Supplier Lear Corp. has “the playbook outlined on what we will do if a strike takes place,” Lear CFO Jason Cardew said during the company’s second-quarter earnings call in late July.
Lear included $350 million leeway in its second half of the year financial projections for its seating and e-systems businesses as “contingency for potential downtime from customer labor contract negotiations,” Cardew said. The strike's impact on Lear “depends on the customer that's impacted,” he said, explaining that the 2019 GM strike particularly affected Lear because its seating work with GM “was the most vertically integrated of all the customers that we have,” including Ford and Stellantis.
In addition, automakers and suppliers often work together differently.

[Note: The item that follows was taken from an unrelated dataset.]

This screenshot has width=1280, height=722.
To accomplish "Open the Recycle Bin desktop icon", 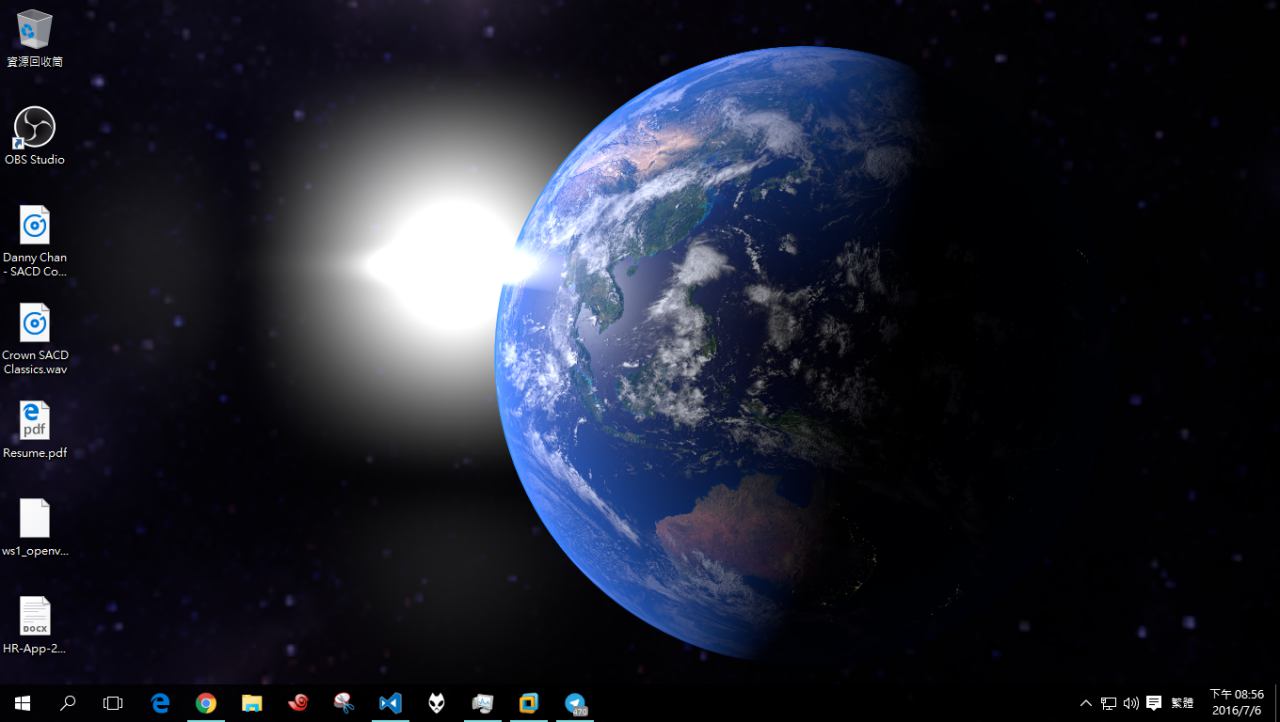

Wheaton said that “Toyota and Honda tend to treat their suppliers better” in terms of consistency, reliability and taking a collaborative approach to the work.
According to a recent study of North American auto manufacturers by consulting firm Plante Moran, Toyota and Honda had the most effective manufacturer and supplier working relationships, with GM a distant third. Big Three suppliers who work with other automakers may be less affected by a strike, Wheaton said.
However, the “effect of a strike [on suppliers] would depend upon its length,” intensifying as the strike continues, said Marick Masters, a business professor at Wayne State University.
The UAW traditionally chooses a “target” company to focus contract negotiations and, potentially, strike against. After securing that first contract, the union usually negotiates with the other two companies, modeling those contracts off the first.
But the UAW has a different strategy this time.
“The Big Three is our strike target,” Fain said last month, meaning that the UAW could strike against all three companies at the same time. “It’s a game of chicken,” Wheaton said. The UAW is “trying to leverage all three” to encourage one of the manufacturers to work with them to avoid a strike.
Ultimately, the automakers and the UAW want to avoid a strike. The difference, of course, is that the UAW wants one of the Big Three to fold first. To avoid calamitous domino effects, either the UAW or a Big Three automaker will have to fold — before mid-September.
“Once you start a strike … they’re extremely unpredictable and hard to stop,” Wheaton said.